The grass is riz

Monday 2nd April 2012
The days are getting longer and from now on we have longer days up here than down south.
The clocks have gone forward or backwards or whatever it is that tey do in spring. This messing around with time has always mystified me. Does just moving the hands on a clock make any difference to time? Is mid-day really mid-day, or if the clocks go back, is mid-day at 11 AM?
I think that the reason for all this messing with clocks is supposed to be something to do with making it lighter in winter when the children finish school. Would it not be simpler to say that schools open one hour earlier in winter, or come to that, say that everything starts one hour earlier and the clocks stay the same.
Stephen Hawkins never mentioned anything about juggling with clocks in "A brief history of time" or at least not in the few pages that I read ( three pages forward and two pages back).
Anyway, enough of that.

What I was trying to say before I went off on one was that spring is on its way or is here already.
The snow lying on the ground outside at the moment does tend to discourage this belief in spring but I have always been an optimist.
The official start of spring does at least mean that people have come out of hibernation like little green shoots and things start to happen.

§ Information given
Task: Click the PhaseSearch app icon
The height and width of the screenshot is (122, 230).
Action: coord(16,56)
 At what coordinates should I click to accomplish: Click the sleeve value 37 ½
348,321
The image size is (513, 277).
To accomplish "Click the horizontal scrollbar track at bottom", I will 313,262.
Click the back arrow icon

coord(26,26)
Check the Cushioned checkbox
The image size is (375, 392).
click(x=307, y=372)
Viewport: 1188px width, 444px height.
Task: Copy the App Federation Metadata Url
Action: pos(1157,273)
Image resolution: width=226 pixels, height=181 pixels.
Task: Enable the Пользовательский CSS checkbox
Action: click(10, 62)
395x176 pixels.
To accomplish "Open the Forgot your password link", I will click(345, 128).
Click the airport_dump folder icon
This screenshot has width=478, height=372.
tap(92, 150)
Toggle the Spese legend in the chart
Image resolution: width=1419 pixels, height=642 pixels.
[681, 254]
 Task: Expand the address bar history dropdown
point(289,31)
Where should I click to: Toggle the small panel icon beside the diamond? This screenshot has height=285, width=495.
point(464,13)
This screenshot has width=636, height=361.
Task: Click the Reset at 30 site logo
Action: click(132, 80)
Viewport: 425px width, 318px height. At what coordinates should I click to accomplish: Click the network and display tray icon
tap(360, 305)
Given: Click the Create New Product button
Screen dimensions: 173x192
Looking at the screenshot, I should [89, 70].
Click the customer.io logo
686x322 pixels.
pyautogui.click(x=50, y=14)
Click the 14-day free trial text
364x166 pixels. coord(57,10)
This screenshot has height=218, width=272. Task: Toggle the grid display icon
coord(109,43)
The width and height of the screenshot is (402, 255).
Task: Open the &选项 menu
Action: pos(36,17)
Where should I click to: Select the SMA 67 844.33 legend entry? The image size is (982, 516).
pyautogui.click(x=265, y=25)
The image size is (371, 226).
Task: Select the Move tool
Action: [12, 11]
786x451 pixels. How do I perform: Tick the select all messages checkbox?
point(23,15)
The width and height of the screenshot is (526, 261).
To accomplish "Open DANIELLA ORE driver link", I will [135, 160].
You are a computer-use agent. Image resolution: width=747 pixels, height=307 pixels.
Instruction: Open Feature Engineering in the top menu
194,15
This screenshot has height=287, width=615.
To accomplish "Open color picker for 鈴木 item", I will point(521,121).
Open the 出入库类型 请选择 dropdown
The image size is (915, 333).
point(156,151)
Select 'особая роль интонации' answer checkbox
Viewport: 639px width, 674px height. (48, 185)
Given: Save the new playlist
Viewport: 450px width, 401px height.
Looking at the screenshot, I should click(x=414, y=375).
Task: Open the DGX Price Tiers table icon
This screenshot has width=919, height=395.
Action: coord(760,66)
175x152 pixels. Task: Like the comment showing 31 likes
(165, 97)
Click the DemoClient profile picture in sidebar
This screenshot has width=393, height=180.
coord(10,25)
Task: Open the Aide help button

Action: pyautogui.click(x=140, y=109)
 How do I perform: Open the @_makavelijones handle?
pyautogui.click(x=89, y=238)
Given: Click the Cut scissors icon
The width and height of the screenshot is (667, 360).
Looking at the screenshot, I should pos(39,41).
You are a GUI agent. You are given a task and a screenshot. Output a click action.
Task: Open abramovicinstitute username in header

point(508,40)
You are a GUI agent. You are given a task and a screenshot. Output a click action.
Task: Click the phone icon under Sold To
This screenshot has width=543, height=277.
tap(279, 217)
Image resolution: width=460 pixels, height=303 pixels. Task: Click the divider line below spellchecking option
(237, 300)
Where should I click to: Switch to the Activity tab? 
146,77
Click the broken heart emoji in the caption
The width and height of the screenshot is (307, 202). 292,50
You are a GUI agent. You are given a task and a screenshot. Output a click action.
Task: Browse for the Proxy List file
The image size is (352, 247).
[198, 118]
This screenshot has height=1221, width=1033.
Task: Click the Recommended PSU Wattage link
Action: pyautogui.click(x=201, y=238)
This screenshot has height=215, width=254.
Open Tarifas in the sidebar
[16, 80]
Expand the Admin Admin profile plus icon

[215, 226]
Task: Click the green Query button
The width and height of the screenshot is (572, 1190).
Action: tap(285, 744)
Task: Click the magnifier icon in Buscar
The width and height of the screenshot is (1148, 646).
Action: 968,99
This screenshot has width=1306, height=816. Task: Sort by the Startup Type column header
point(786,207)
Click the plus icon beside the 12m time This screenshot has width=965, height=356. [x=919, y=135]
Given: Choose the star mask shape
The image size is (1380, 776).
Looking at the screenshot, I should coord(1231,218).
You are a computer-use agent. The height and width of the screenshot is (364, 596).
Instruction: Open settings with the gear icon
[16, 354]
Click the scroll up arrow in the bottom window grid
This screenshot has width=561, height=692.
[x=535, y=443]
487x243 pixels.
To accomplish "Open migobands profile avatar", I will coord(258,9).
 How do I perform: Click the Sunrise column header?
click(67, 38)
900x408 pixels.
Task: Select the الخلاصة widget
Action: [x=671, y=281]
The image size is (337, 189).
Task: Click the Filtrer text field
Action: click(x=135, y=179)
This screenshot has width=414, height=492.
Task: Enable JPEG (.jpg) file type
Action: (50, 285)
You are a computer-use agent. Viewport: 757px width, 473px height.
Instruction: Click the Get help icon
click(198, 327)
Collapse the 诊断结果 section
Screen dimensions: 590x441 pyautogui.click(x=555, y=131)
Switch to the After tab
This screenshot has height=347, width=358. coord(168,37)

§ Exercise details
Quote the blog post on clocks and spring above, from "The snow lying" up to and including "start to happen.".

§ Solution for this problem
The snow lying on the ground outside at the moment does tend to discourage this belief in spring but I have always been an optimist.
The official start of spring does at least mean that people have come out of hibernation like little green shoots and things start to happen.